EXERCISE DETAILS: Below this sentence is a listing; return exactly its lines from the one with "This screenshot has width=445, height=319." to the one with "Where should I", both kept, and nothing more.

SOURCE RECORDS:
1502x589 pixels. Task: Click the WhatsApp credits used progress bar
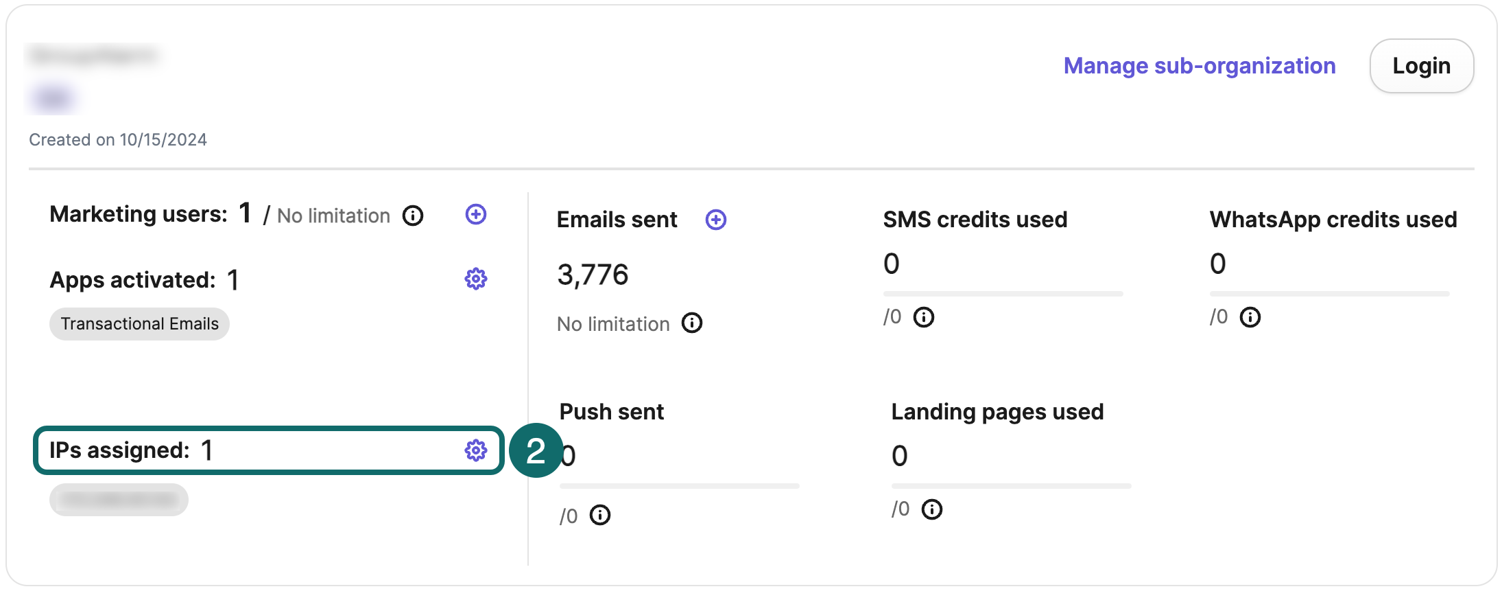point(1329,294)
==
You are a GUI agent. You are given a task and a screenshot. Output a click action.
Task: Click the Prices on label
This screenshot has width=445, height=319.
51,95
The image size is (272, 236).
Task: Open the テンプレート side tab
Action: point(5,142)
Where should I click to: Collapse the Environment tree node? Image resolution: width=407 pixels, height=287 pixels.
==
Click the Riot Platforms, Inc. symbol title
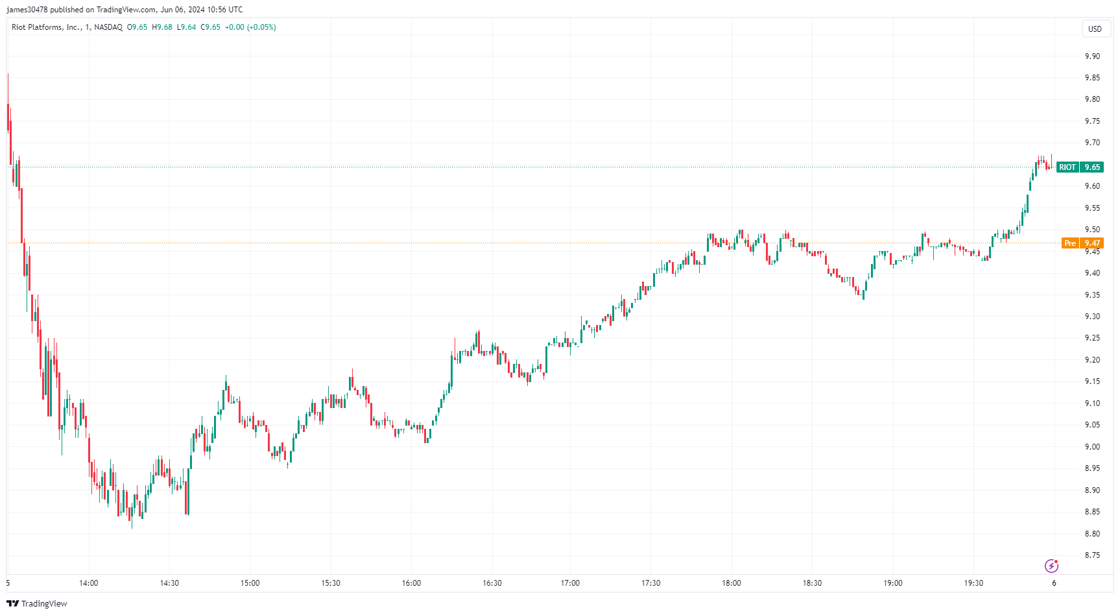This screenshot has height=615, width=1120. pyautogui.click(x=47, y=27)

WRITTEN ANSWER:
This screenshot has width=445, height=319.
51,95
The image size is (272, 236).
Task: Open the テンプレート side tab
Action: point(5,142)
Where should I click to: Collapse the Environment tree node? Image resolution: width=407 pixels, height=287 pixels.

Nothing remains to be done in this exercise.